- Born: Arnold Ira Davidson 1955 (age 70–71)

Education
- Alma mater: Harvard University
- Doctoral advisor: John Rawls

Philosophical work
- Era: Contemporary philosophy
- Region: Western philosophy
- School: Continental philosophy

= Arnold Davidson =

American academic (born 1955)

Arnold Ira Davidson (born 1955) is a philosopher who has taught in many different academic departments, and in many different countries. He is currently Distinguished Professor of Humanities at The Hebrew University of Jerusalem. He teaches in the Mandel School for Advanced Studies in the Humanities as well as in several departments, principally in the Department of Jewish Thought and the Department of Romance Studies.https://en.jewishthought.huji.ac.il/people/arnold-i-davidson

Davidson is also the Robert O. Anderson Distinguished Service Professor in Philosophy, Comparative Literature, History of Science, and Philosophy of Religion at the University of Chicago. He is also a member of the Committee on the Conceptual Foundations of Science at Chicago and was a professor at the Università di Pisa in Pisa, Italy.

In 2021, the French government promoted Davidson to the rank of Commandeur--the highest rank--in the order of knighthood of which he is a member, the Ordre des Palmes Académiques. This honor was conferred for his exceptional contribution to the teaching and promotion of French thought and culture.[Décret du 21 juillet 2021 portant promotion et nomination dans l'Ordre des Palmes académiques, NOR : MENB2117848D, Contingent des Étrangers; publié au BODMR n° 03 du 30 juillet 2021].

==Education and career==
Davidson holds a Ph.D. from Harvard University, where he wrote a dissertation under the supervision of John Rawls and Stanley Cavell. He taught at Stanford University from 1981 to 1985, apart from a year as a visiting assistant professor at Princeton University in 1984–85. He joined the University of Chicago faculty in 1986. He is currently the Distinguished Professor of Humanities at the Hebrew University of Jerusalem.

Davidson, who often speaks and teaches at French and Italian universities, has been a fellow of the Wissenschaftskolleg in Berlin as well as visiting professor, chaire d'Etat, at the Collège de France. He was also the executive editor of the journal Critical Inquiry. Davidson was also a Guggenheim Fellowship recipient in 2003.

==Philosophical work==
Davidson's scholarship concentrates in contemporary continental philosophy, moral philosophy, the history of theology, and historical epistemology, and the history of the human sciences. His publications (books, articles and essays) cover a wide array of ranging from the moral philosophy of Emmanuel Levinas, Vladimir Jankélévitch, and Pierre Hadot, to Georges Canguilhem's philosophy of science. Many of Davidson's publications are written in French and Italian and published by European presses.

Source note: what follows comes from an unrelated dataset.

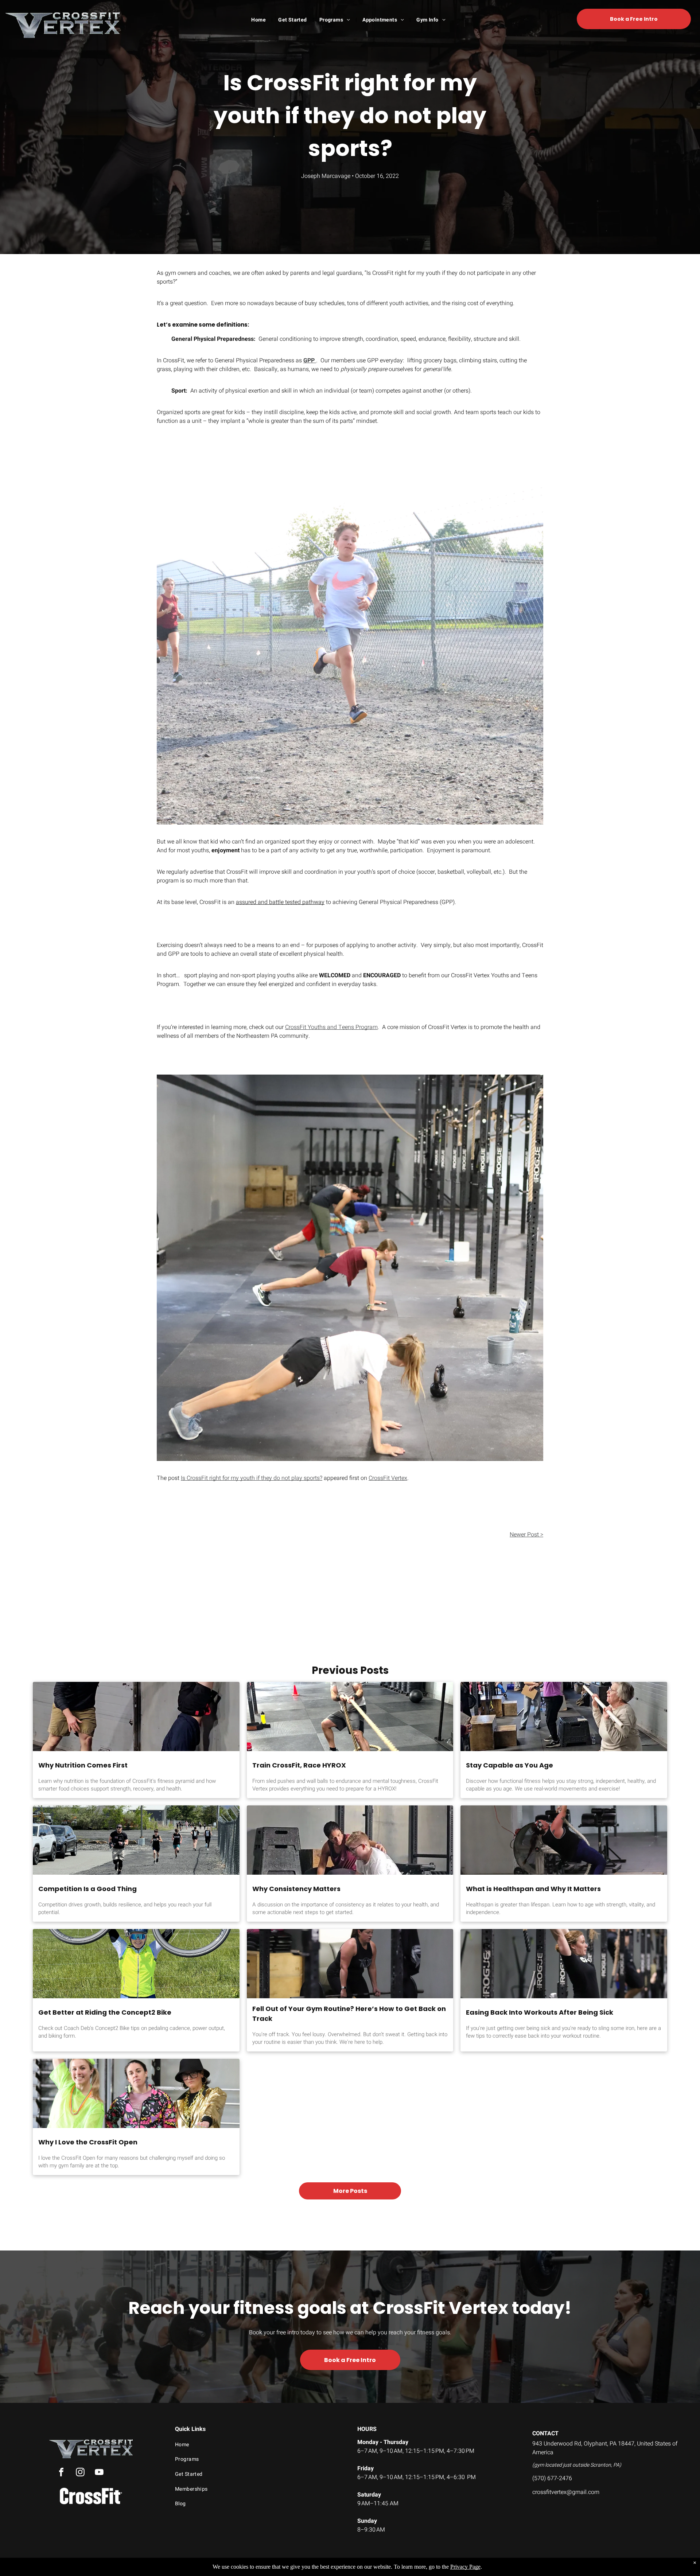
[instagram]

Much of Davidson's scholarship focuses on the theory of Michel Foucault. Davidson is the editor of several books on or by Foucault including: Foucault and His Interlocutors, Society Must Be Defended, Abnormal, and The Hermeneutics of the Subject. In Davidson's most recent book, The Emergence of Sexuality: Historical Epistemology and the Formation of Concepts, he applies and develops Foucauldian archeological and genealogical methodological innovations in the development of a method he calls "Historical Epistemology". This work consists of essays on epistemology, the history of sexuality and scientific concepts, and the interpretation of Foucault.

==Bibliography==
- A. I. Davidson: L'Emergence de la sexualité; épistémologie historique et formation des concepts; Albin Michel, 2005.
- A. I. Davidson: The Emergence of Sexuality: Historical Epistemology and the Formation of Concepts; Paperback, 2004.
- A. I. Davidson: La aparición de la sexualidad; Alpha Decay, 2004.
- A. I. Davidson: Foucault and His Interlocutors; Paperback, 1998.
- M. Foucault, A. I. Davidson, G. Burchell: Psychiatric Power: Lectures at the Collège de France 1973–1974; Hardcover, 2006.
- M. Foucault, A. I. Davidson, G. Burchell: The Hermeneutics of the Subject: Lectures at the Collège de France 1981–1982; Paperback, 2005.
- M. Foucault, A. I. Davidson: Abnormal: Lectures at the Collège de France, 1974–1975; Hardcover, 2003.
- W. J. T. Mitchell, A. I. Davidson: The late Derrida; Paperback, 2007.
- J. Chandler, A. I. Davidson, H. D. Harootunian: Questions of Evidence: Proof, Practice, and Persuasion across the Disciplines; Paperback, 1994.
- P. Hadot, A. I. Davidson: Philosophy As a Way of Life: Spiritual Exercises from Socrates to Foucault; Hardcover, 1995.